Household water and sewerage bills will go up by an average of 7% in England and Wales in the coming financial year, regulator Ofwat has confirmed.
South West Water has spent £1.5bn on cleaner beaches
It says this will push up the average household bill by £20 to £312.
Ofwat said the size of the bills would vary between water companies, with the biggest increase, £44, being for customers of South West Water.
Ofwat first set the price increases for 2005-10 in December 2004, with the next industry price review due in 2009.
"We recognise that any bill increases are going to be unwelcome," said Ofwat's chief executive Regina Finn.
"But these increases are essential to ensure that customers continue to receive high quality, secure water and sewerage services, both now and in the future.
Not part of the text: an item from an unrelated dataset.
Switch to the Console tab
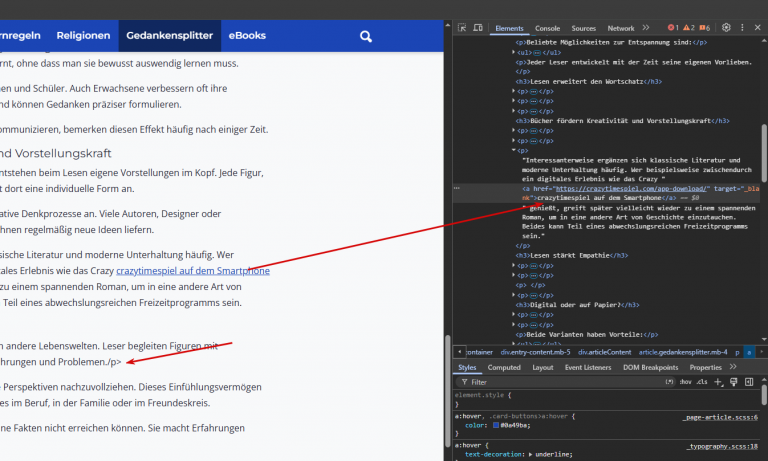Image resolution: width=768 pixels, height=461 pixels. 547,28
The increases are also partly driven by significant environmental improvements," she added.
There was a less than enthusiastic welcome from the Consumer Council for Water.
Dame Yve Buckland, chair of the consumer body, said: "Many consumers on low and fixed incomes will struggle to keep up with these bill rises.
"Consumers will also struggle to understand the relationship between higher bills, increases in company profits, last summer's water restrictions and acknowledged recent failures in customer service."
Ofwat's confirmation of higher prices also affects the smaller water-only companies.
One of them, Tendring Hundred, will cut its charges by £5 in 2007-08.
It is doing that to repay customers who were overcharged in 2005-06 and 2006-07 because of accounting errors at the company.